Investigation Driven by Network Pharmacology on Potential Components and Mechanism of DGS, a Natural Vasoprotective Combination, for the Phytotherapy of Coronary Artery Disease
You-Gang Zhang,
Xia-Xia Liu,
Jian-Cheng Zong,
Yang-Teng-Jiao Zhang,
Rong Dong,
Na Wang,
Zhi-Hui Ma,
Li Li,
Shang-Long Wang,
Yan-Ling Mu,
Song-Song Wang,
Zi-Min Liu,
Li-Wen Han
Affiliations
You-Gang Zhang
School of Pharmacy and Pharmaceutical Science, Shandong First Medical University and Shandong Academy of Medical Sciences, Jinan 250000, China
Xia-Xia Liu
School of Pharmacy and Pharmaceutical Science, Shandong First Medical University and Shandong Academy of Medical Sciences, Jinan 250000, China
Jian-Cheng Zong
Chenland Research Institute, Irvine, CA 92697, USA
Yang-Teng-Jiao Zhang
School of Pharmacy and Pharmaceutical Science, Shandong First Medical University and Shandong Academy of Medical Sciences, Jinan 250000, China
Rong Dong
School of Pharmacy and Pharmaceutical Science, Shandong First Medical University and Shandong Academy of Medical Sciences, Jinan 250000, China
Na Wang
School of Pharmacy and Pharmaceutical Science, Shandong First Medical University and Shandong Academy of Medical Sciences, Jinan 250000, China
Zhi-Hui Ma
School of Pharmacy and Pharmaceutical Science, Shandong First Medical University and Shandong Academy of Medical Sciences, Jinan 250000, China
Li Li
Chenland Research Institute, Irvine, CA 92697, USA
Shang-Long Wang
Chenland Research Institute, Irvine, CA 92697, USA
Yan-Ling Mu
School of Pharmacy and Pharmaceutical Science, Shandong First Medical University and Shandong Academy of Medical Sciences, Jinan 250000, China
Song-Song Wang
School of Pharmacy and Pharmaceutical Science, Shandong First Medical University and Shandong Academy of Medical Sciences, Jinan 250000, China
Zi-Min Liu
Chenland Nutritionals Inc., Irvine, CA 92697, USA
Li-Wen Han
School of Pharmacy and Pharmaceutical Science, Shandong First Medical University and Shandong Academy of Medical Sciences, Jinan 250000, China
Phytotherapy offers obvious advantages in the intervention of Coronary Artery Disease (CAD), but it is difficult to clarify the working mechanisms of the medicinal materials it uses.
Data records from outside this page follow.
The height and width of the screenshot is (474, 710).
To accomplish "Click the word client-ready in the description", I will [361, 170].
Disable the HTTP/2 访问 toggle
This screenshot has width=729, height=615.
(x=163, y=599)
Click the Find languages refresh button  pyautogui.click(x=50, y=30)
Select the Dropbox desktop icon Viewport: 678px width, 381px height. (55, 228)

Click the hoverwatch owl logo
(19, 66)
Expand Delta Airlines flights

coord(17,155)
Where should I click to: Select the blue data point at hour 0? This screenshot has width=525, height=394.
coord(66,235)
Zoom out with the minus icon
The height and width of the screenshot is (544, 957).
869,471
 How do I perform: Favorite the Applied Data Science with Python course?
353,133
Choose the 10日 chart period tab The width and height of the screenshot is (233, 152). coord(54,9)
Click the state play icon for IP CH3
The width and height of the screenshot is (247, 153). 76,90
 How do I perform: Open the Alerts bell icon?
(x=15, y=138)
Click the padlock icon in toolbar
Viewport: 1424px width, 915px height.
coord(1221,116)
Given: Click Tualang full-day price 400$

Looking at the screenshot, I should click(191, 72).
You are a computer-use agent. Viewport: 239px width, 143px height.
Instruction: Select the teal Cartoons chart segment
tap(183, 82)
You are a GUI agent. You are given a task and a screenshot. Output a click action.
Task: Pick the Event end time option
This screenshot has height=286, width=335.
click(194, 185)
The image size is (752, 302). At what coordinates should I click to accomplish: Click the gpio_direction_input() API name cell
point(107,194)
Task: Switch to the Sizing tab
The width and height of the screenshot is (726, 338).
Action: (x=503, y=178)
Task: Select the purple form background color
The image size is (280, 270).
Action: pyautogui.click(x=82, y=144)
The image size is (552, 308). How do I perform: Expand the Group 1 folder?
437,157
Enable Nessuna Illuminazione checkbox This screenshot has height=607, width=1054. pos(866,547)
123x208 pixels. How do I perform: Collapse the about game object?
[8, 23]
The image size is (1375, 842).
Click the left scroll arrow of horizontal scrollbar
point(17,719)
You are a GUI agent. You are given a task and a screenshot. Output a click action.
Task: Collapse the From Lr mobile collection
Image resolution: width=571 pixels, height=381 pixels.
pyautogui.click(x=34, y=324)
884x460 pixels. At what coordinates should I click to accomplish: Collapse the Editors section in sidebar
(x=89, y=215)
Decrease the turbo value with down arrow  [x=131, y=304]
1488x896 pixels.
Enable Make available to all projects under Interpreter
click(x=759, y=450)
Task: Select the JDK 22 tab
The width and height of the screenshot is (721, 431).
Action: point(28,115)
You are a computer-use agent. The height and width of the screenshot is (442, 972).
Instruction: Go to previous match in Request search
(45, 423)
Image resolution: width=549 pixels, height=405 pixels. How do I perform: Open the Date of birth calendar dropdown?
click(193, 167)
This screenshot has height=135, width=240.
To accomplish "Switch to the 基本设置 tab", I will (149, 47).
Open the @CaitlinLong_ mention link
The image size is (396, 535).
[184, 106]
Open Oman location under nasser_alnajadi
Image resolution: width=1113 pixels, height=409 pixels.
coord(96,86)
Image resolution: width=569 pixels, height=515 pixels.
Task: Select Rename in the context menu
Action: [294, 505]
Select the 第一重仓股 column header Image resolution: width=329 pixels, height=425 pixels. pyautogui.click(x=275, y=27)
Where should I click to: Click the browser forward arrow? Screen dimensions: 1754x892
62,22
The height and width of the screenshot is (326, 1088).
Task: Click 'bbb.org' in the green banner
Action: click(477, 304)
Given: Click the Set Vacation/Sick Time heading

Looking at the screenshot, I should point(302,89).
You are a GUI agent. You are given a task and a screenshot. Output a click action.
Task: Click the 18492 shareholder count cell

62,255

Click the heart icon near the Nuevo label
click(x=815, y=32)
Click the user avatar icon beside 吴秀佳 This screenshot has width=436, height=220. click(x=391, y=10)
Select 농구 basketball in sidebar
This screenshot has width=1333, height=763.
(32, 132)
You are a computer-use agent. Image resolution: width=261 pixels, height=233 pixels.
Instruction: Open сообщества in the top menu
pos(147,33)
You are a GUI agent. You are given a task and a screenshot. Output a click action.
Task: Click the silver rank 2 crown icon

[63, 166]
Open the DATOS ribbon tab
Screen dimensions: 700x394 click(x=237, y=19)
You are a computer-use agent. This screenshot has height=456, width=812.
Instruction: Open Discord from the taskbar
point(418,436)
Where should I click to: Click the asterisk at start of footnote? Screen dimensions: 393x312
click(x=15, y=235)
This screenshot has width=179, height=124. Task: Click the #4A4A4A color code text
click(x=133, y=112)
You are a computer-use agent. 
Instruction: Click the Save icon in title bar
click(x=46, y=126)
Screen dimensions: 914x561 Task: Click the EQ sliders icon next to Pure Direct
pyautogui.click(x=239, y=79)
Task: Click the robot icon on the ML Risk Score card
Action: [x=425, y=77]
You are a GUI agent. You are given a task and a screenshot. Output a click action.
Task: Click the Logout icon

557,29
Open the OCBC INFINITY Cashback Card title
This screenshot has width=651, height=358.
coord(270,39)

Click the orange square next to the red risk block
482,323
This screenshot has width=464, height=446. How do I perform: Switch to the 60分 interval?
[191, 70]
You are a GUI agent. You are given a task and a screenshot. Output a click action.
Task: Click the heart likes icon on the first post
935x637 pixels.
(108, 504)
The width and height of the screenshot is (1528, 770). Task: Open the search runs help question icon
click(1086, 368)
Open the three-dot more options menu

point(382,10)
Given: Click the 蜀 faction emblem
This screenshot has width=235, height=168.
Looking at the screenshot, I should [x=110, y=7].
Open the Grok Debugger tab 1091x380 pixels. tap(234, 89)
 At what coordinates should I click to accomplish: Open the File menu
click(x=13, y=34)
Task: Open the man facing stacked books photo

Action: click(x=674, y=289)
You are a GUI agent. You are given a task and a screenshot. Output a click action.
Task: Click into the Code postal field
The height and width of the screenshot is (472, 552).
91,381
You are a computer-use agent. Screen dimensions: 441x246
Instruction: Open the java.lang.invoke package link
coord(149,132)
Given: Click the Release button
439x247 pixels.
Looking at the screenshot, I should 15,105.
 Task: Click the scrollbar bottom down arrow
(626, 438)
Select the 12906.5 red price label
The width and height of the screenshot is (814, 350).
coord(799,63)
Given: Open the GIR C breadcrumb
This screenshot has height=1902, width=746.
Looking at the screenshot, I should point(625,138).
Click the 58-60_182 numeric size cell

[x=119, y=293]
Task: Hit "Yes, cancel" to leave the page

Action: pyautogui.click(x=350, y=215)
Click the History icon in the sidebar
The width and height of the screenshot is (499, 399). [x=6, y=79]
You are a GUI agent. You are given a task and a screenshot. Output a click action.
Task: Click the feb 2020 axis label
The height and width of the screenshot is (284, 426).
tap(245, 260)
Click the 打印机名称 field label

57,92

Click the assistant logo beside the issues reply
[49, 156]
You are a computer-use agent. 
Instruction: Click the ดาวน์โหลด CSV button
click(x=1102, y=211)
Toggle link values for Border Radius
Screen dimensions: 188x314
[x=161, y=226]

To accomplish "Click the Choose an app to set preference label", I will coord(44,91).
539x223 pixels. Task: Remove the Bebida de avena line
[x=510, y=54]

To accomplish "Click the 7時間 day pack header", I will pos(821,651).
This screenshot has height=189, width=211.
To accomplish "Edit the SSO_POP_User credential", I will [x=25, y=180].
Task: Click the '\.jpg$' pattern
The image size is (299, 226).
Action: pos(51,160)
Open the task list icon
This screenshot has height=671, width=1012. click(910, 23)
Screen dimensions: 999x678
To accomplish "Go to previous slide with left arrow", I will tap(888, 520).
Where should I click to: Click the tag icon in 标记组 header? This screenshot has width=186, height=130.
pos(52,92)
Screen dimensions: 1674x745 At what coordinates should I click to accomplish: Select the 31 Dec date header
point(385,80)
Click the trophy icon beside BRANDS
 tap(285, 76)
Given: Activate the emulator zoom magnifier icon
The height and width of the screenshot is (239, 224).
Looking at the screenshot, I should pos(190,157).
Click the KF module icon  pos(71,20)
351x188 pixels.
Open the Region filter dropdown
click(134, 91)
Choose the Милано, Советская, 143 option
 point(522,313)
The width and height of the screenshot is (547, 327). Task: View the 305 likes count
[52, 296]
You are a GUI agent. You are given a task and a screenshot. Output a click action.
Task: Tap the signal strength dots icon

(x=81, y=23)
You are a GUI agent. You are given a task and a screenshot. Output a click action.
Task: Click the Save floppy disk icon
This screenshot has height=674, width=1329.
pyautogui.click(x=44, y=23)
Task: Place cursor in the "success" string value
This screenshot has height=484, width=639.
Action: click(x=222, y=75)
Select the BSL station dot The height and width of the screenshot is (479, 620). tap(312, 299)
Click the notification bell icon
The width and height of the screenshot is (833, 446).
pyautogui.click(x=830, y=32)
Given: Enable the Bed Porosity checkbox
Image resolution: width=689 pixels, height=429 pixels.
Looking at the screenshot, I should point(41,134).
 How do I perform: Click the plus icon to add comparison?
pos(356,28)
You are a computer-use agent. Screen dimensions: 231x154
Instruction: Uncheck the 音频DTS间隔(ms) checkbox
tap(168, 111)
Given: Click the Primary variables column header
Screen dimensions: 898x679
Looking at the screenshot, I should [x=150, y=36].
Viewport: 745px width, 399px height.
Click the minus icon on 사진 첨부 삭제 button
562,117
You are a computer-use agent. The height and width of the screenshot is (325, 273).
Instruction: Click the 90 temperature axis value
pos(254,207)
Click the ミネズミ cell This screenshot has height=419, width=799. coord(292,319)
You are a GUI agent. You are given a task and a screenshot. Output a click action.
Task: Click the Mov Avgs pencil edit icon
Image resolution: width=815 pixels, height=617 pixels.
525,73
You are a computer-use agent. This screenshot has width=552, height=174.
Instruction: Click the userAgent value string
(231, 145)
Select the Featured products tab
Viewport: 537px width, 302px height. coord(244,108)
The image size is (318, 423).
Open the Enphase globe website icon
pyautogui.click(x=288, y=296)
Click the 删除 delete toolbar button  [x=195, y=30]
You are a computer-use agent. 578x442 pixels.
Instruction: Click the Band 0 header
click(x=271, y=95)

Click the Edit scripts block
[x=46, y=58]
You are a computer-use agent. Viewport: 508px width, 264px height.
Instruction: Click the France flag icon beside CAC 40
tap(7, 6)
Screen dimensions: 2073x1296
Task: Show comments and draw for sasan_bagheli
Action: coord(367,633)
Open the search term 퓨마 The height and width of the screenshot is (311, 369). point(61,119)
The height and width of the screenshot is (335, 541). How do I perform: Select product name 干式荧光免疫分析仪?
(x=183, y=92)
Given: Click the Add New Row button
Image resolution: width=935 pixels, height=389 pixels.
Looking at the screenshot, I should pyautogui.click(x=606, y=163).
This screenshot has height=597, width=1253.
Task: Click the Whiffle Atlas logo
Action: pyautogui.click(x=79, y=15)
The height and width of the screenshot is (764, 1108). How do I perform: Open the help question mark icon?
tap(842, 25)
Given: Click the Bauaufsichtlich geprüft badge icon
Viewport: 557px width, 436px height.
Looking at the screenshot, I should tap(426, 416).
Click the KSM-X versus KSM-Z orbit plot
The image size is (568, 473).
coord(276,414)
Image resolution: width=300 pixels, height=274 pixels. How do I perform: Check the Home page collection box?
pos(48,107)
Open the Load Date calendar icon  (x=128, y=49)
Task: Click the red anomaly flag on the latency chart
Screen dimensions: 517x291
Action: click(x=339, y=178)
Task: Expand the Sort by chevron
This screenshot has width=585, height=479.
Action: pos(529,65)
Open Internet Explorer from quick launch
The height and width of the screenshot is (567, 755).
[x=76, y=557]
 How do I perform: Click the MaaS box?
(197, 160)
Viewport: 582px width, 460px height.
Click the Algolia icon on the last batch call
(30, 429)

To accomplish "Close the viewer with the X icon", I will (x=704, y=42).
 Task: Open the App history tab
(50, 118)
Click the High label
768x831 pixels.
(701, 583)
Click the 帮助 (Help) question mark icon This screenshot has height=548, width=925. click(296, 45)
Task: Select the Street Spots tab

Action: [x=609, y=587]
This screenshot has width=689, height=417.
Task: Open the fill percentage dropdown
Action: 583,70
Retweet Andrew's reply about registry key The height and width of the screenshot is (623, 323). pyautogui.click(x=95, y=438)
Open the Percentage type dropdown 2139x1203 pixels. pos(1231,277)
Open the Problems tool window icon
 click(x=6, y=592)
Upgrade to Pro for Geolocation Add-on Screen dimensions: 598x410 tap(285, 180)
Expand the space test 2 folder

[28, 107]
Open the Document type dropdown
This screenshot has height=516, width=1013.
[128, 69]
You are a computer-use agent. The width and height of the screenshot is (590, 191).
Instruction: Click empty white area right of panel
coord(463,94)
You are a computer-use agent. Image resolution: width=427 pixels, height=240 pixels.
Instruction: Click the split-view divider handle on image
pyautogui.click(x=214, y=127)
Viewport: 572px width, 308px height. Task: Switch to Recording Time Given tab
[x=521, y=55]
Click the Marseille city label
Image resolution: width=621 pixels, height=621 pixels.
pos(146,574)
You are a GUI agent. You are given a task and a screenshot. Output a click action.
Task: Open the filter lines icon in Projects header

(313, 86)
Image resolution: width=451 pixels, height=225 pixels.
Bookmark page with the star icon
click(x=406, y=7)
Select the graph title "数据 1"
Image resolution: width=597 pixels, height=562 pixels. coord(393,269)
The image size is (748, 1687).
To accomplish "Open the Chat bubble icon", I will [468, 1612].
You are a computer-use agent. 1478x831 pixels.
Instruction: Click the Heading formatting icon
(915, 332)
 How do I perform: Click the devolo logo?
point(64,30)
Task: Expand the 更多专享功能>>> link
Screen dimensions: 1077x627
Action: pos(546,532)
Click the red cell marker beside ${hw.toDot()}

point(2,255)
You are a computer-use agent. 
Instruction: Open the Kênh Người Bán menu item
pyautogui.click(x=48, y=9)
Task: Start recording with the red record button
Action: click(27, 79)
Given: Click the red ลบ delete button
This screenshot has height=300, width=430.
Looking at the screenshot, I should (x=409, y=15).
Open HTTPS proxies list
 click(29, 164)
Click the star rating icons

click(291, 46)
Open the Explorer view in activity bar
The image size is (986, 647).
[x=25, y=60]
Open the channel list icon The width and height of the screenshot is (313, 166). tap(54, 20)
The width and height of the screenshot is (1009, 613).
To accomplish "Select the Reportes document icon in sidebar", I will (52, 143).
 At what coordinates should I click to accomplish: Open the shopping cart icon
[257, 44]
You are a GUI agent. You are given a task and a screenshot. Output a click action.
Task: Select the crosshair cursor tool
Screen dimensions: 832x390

DGS is a natural vasoprotective combination that was screened out in our previous research, yet its potential components and mechanisms are unknown. Therefore, in this study, HPLC-MS and network pharmacology were employed to identify the active components and key signaling pathways of DGS. Transgenic zebrafish and HUVECs cell assays were used to evaluate the effectiveness of DGS. A total of 37 potentially active compounds were identified that interacted with 112 potential targets of CAD. Furthermore, PI3K-Akt, MAPK, relaxin, VEGF, and other signal pathways were determined to be the most promising DGS-mediated pathways. NO kit, ELISA, and Western blot results showed that DGS significantly promoted NO and VEGFA secretion via the upregulation of VEGFR2 expression and the phosphorylation of Akt, Erk1/2, and eNOS to cause angiogenesis and vasodilation. The result of dynamics molecular docking indicated that Salvianolic acid C may be a key active component of DGS in the treatment of CAD. In conclusion, this study has shed light on the network molecular mechanism of DGS for the intervention of CAD using a network pharmacology-driven strategy for the first time to aid in the intervention of CAD.